Fun Fact Friday: The Dow Jones Transportation Average is actually the oldest US stock market index in existence, even older than the more-popular Dow Jones Industrial Average. Charles Dow developed the index, originally called the Dow Jones Railroad Average, all the way back in 1884 and it was originally comprised of just nine railroad stocks and two non-rail companies.
Now certainly stock indexes and the Dow Transports have evolved significantly in the past 130 years, and you might be questioning the relevance of transportation stocks in a world where information moves at the speed of light and commerce increasingly happens online. We’ll concede that the performance of industries such as semiconductors or even old-school financials might be better tells for Dow’s “confirmation theory” these days, where one looks for new highs in another index or average to “confirm” a high in the primary one. However, we think that the Dow Jones Transportation Average might be one of the most important charts in the world right now, and might offer key insight to the next major move in the broad market.
As shown in the LPL Financial Chart of the Day, the Transports have coiled into just a 6% range for the past 3 months, but held above their rising 200-day moving average. The consolidation comes after a historical 15-week winning streak that ended in early May. We believe the recent pause was well overdue and isn’t necessarily indicative of underlying weakness in the stocks or the economy.
“Our belief is that the transports are most likely to resolve higher in the direction of the underlying trend” said LPL Financial Chief Market Strategist Ryan Detrick. “However, whichever way the average break out of this range is likely to be in conjunction with the broader indexes and we know that September can be a rocky time of year.”
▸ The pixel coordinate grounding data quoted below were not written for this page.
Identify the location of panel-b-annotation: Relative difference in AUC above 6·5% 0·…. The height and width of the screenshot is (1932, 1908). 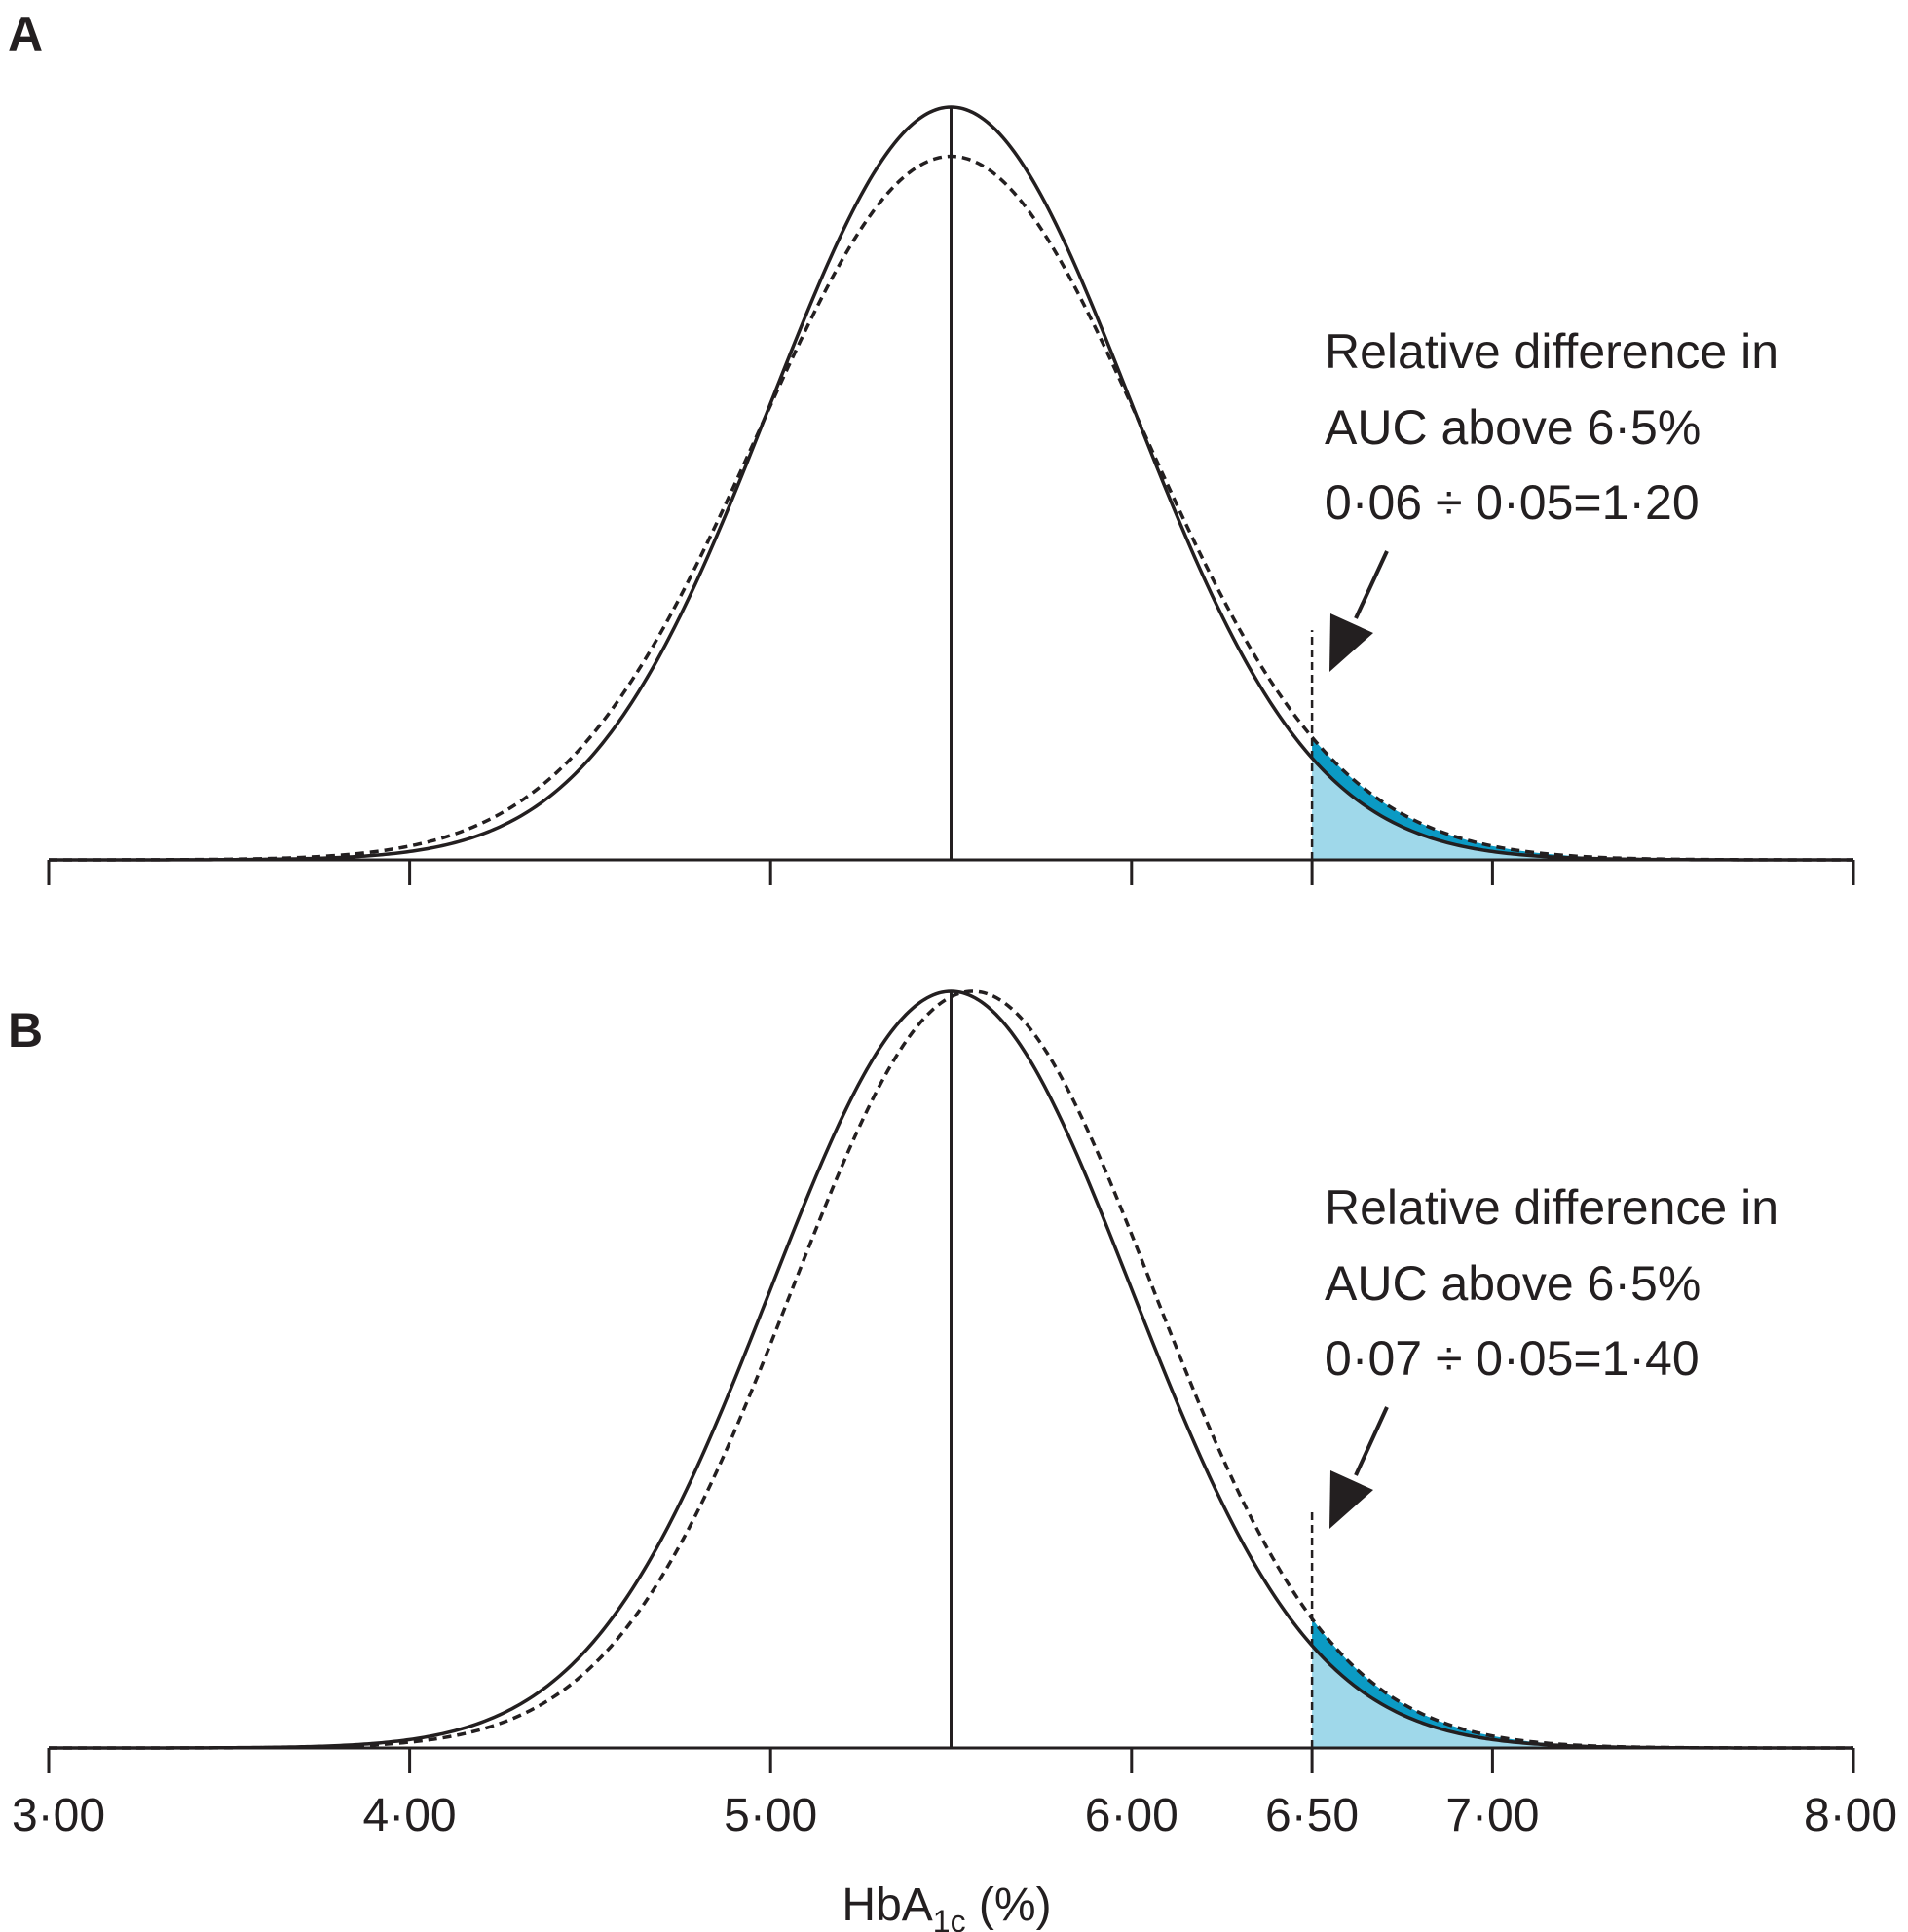
(1551, 1354).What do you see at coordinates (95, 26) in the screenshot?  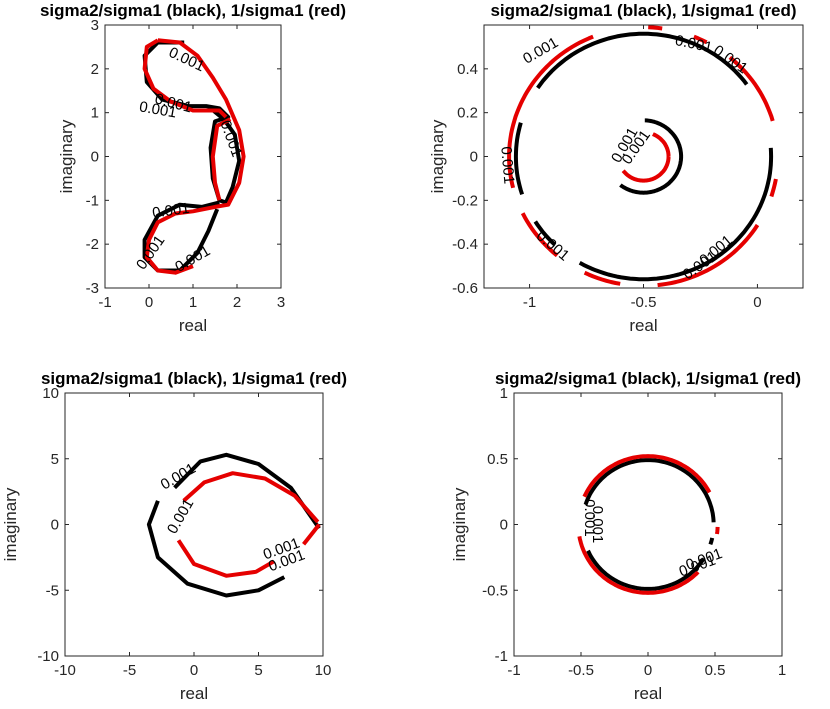 I see `y-tick-label: 3` at bounding box center [95, 26]. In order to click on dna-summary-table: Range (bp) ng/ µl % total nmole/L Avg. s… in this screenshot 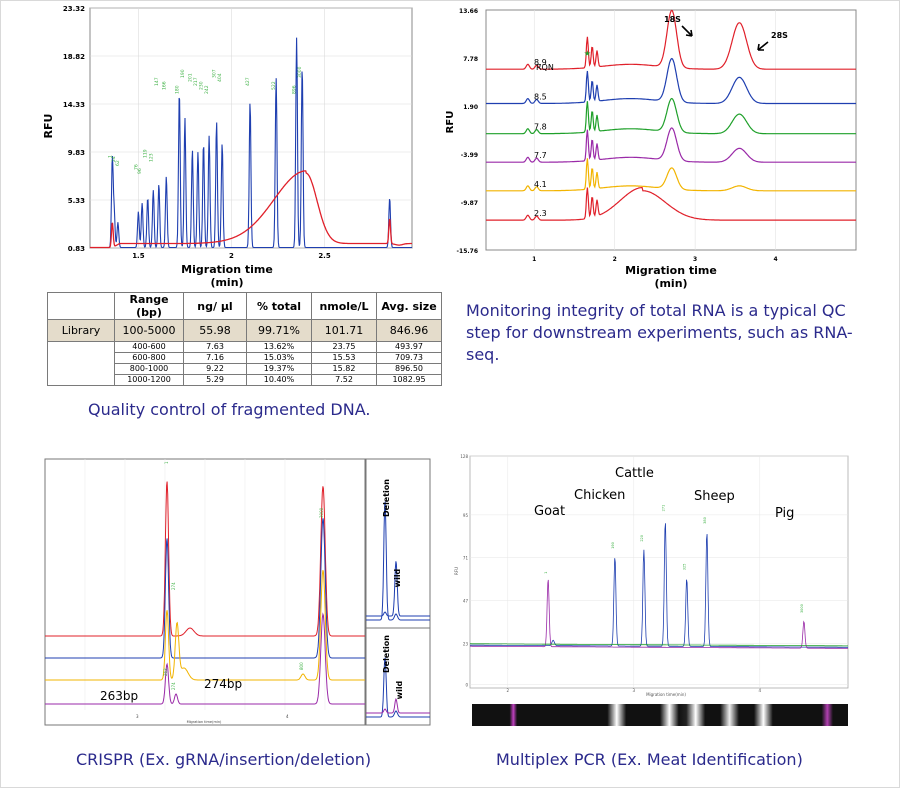, I will do `click(244, 339)`.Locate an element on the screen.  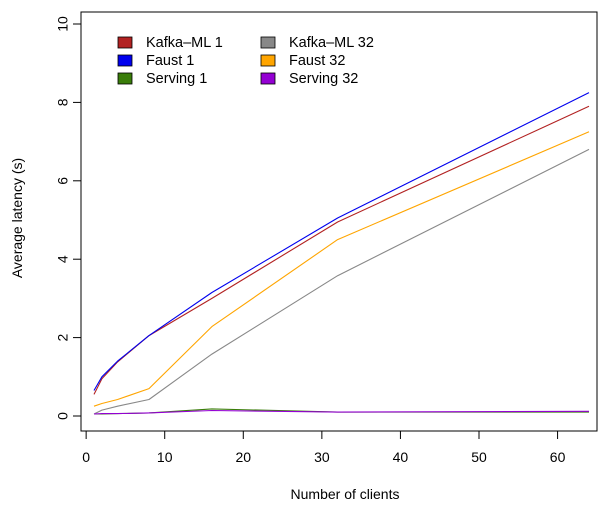
legend-label-5: Serving 32 is located at coordinates (324, 79).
The specific levels we are watching on the Transportation Average are the July highs at 15,081 and recent lows just above 14,000. If we were to break lower, we don’t think this would set the market up for a significant fall, just a sign that the 2021 run of no 5% pullbacks in the S&P 500 is more likely to end. However, we continue to favor stocks over bonds and would likely use any equity weakness in the near-term opportunistically.